Action item:
Determine how many lines of the listing below include the string "label". Output the number and nothing more.

Data records:
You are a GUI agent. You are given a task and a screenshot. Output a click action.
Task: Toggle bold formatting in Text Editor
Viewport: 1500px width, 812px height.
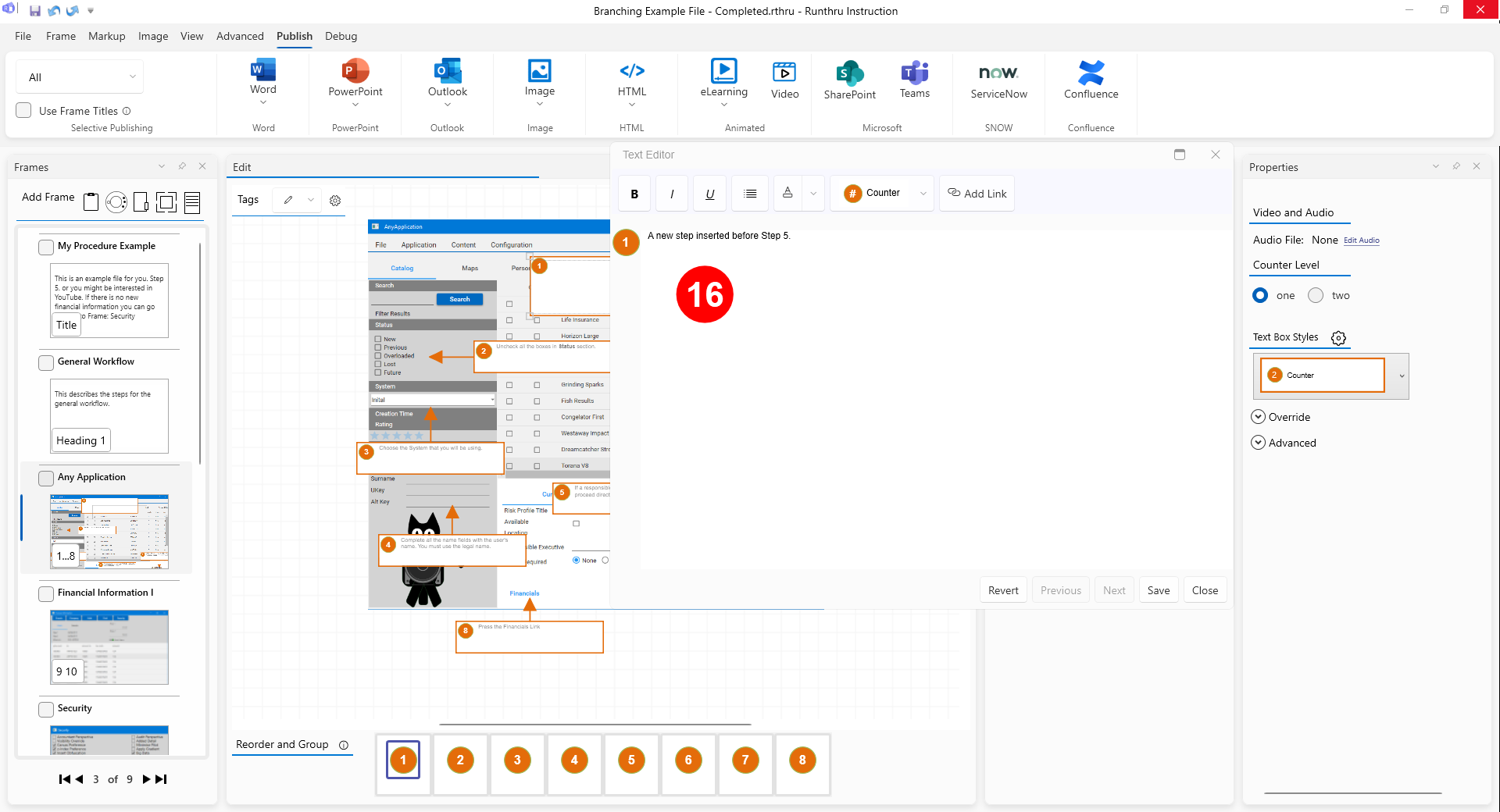pyautogui.click(x=634, y=194)
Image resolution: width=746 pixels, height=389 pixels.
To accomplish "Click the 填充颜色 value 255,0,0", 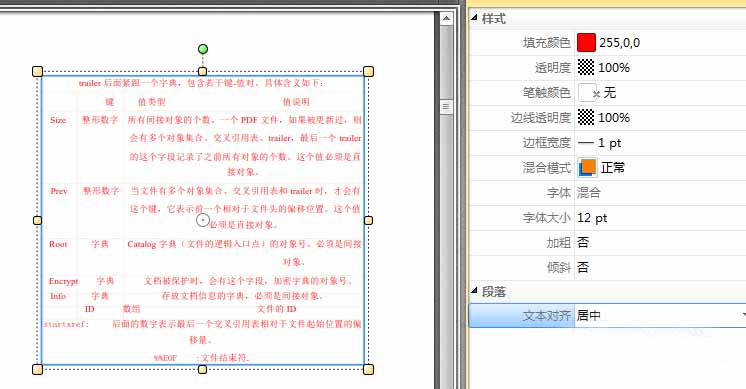I will point(619,43).
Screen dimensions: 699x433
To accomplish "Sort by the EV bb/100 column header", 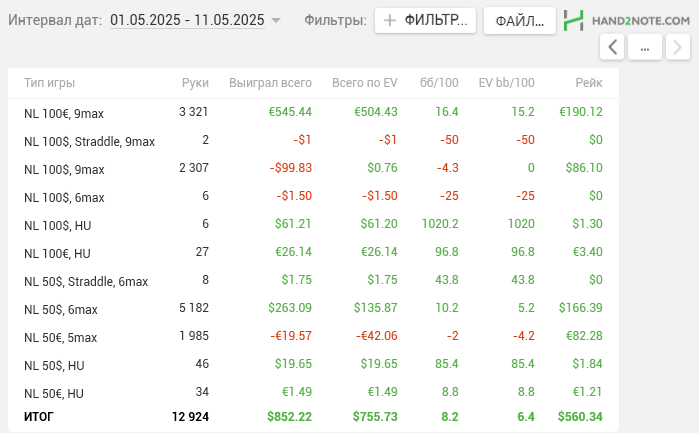I will [506, 83].
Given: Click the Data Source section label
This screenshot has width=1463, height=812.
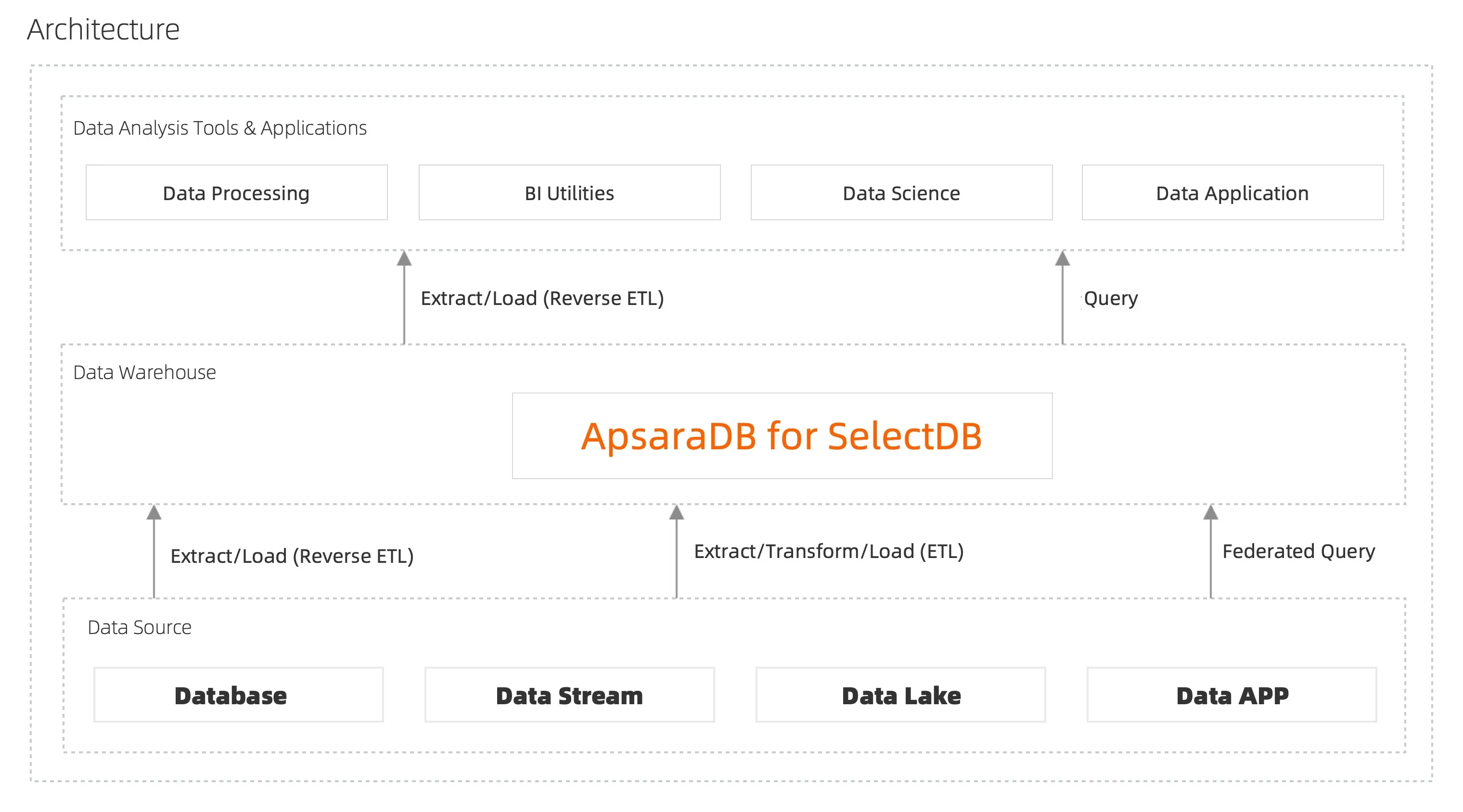Looking at the screenshot, I should (x=139, y=627).
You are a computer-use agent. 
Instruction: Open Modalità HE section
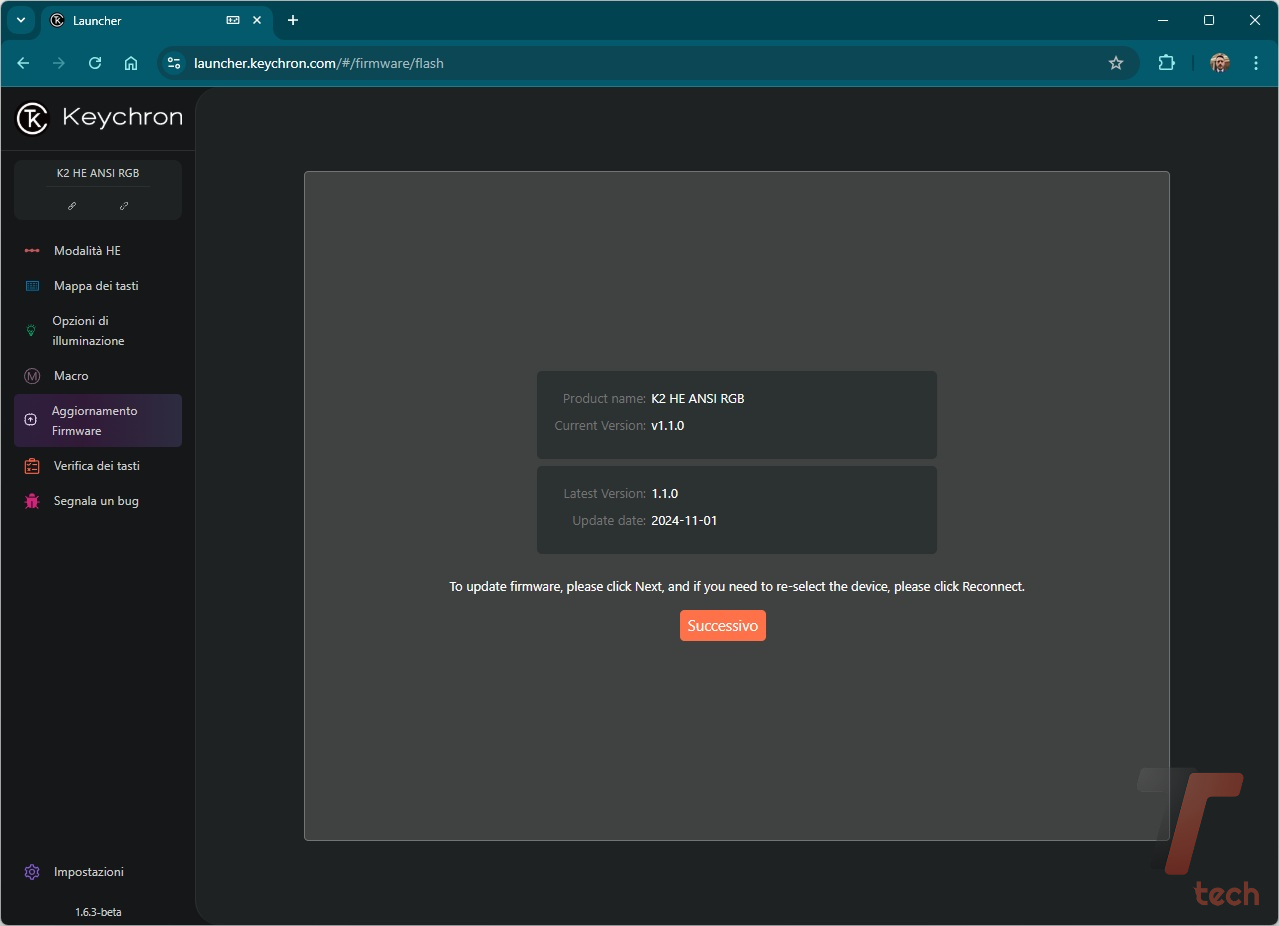pyautogui.click(x=87, y=251)
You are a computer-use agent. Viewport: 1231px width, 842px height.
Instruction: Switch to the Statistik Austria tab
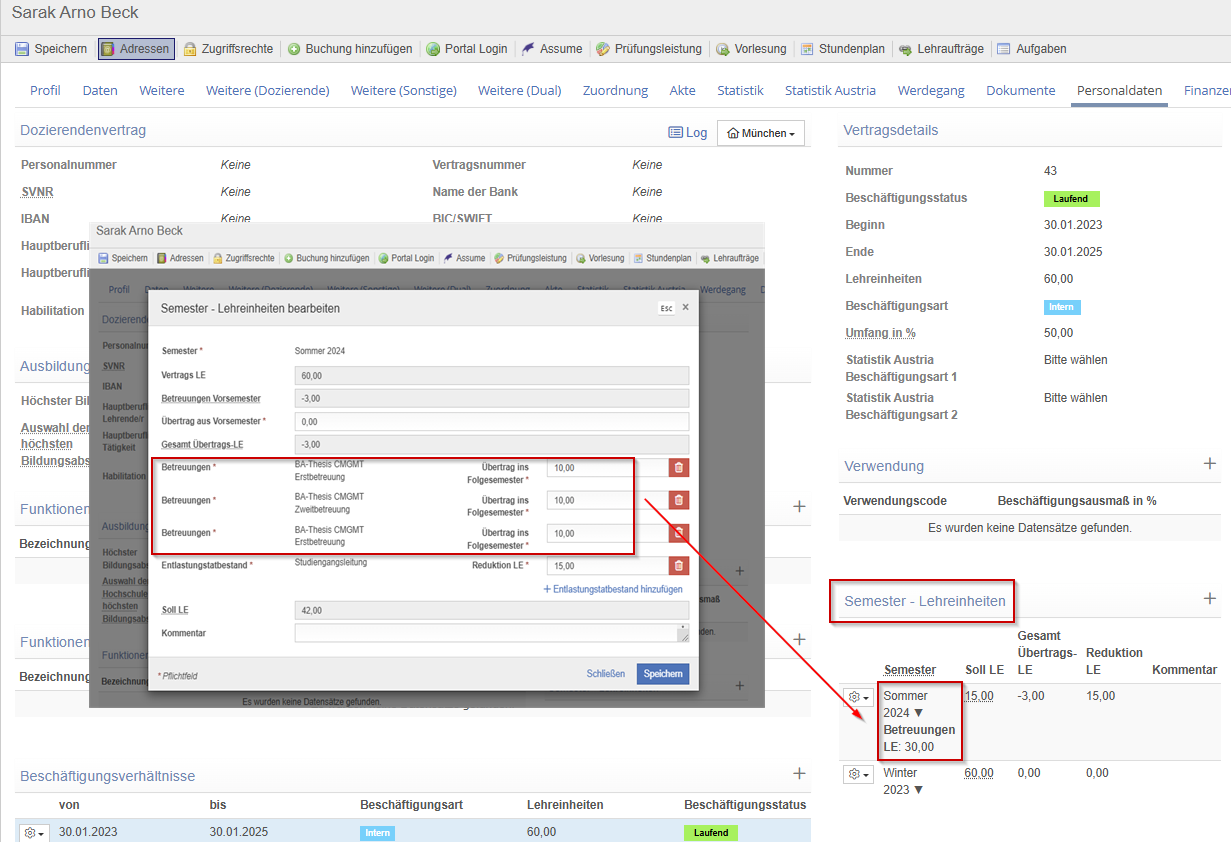829,90
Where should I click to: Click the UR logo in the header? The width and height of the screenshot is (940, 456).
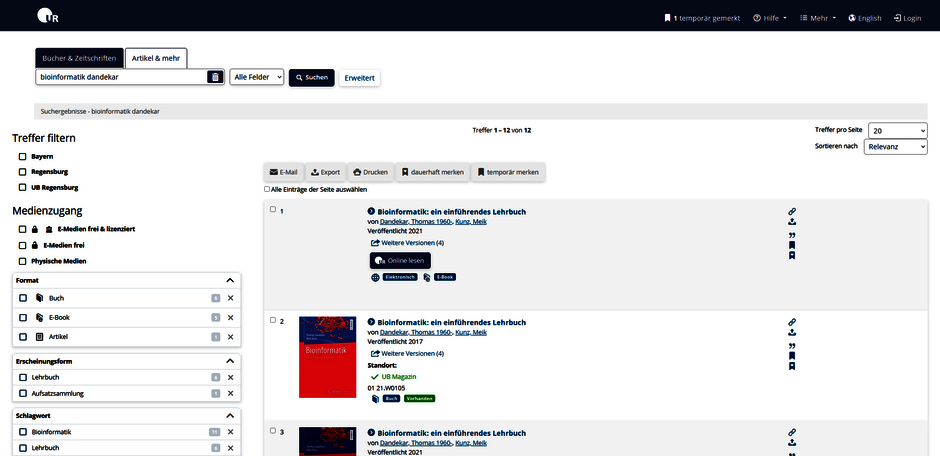click(x=47, y=17)
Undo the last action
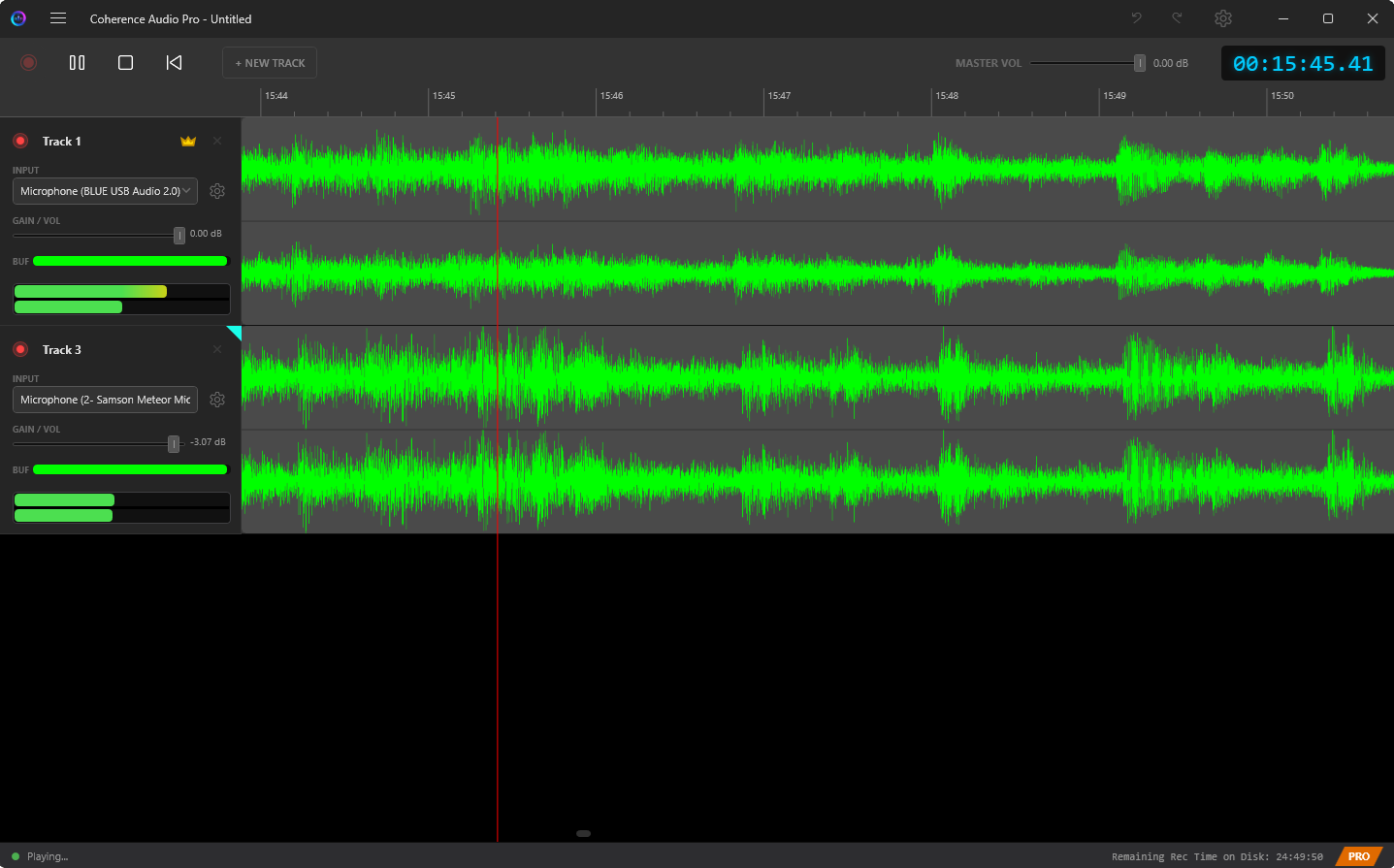The image size is (1394, 868). [x=1135, y=17]
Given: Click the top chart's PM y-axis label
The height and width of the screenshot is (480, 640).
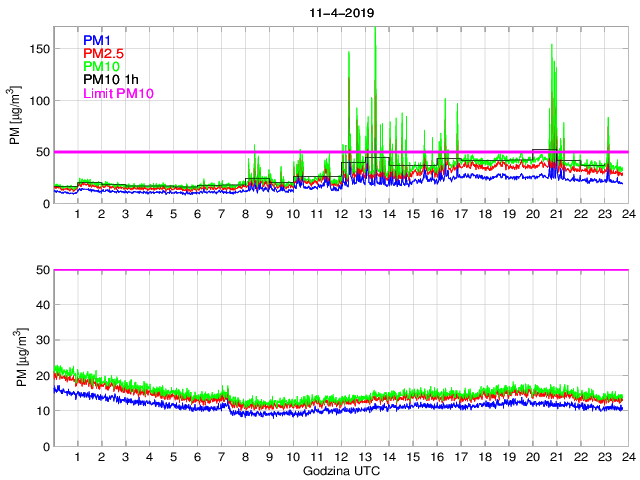Looking at the screenshot, I should click(15, 116).
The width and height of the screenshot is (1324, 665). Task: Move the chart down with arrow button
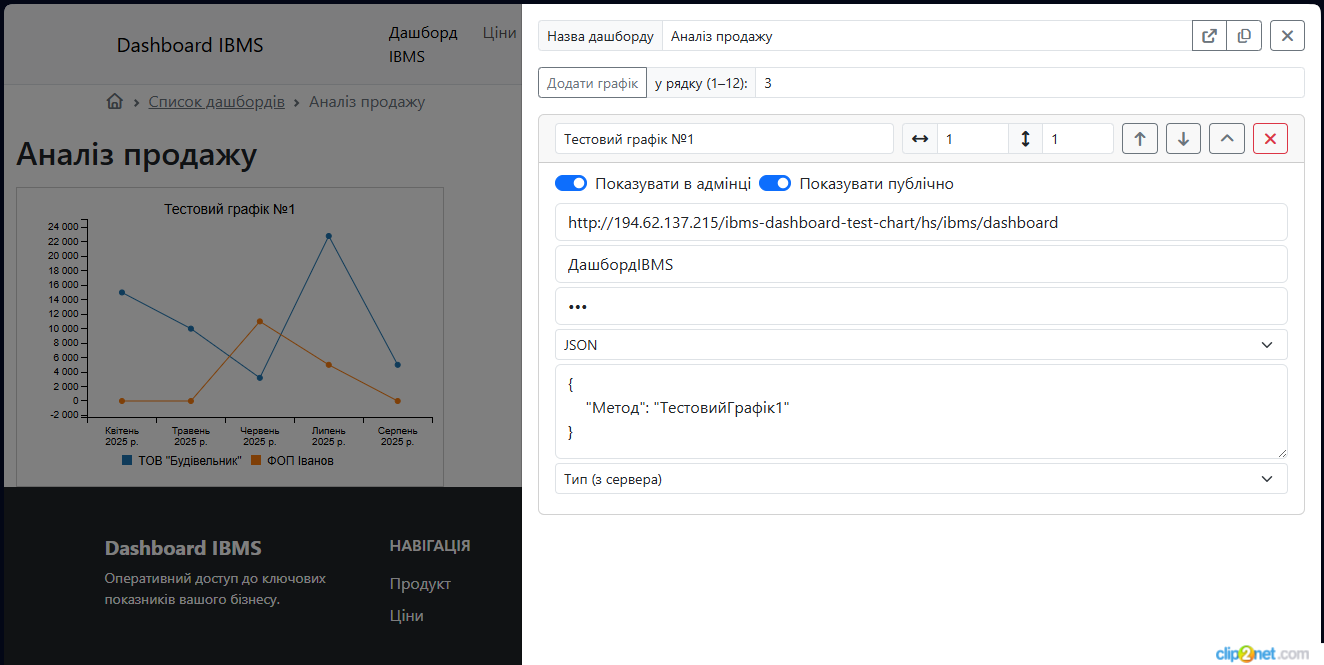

Answer for the task:
2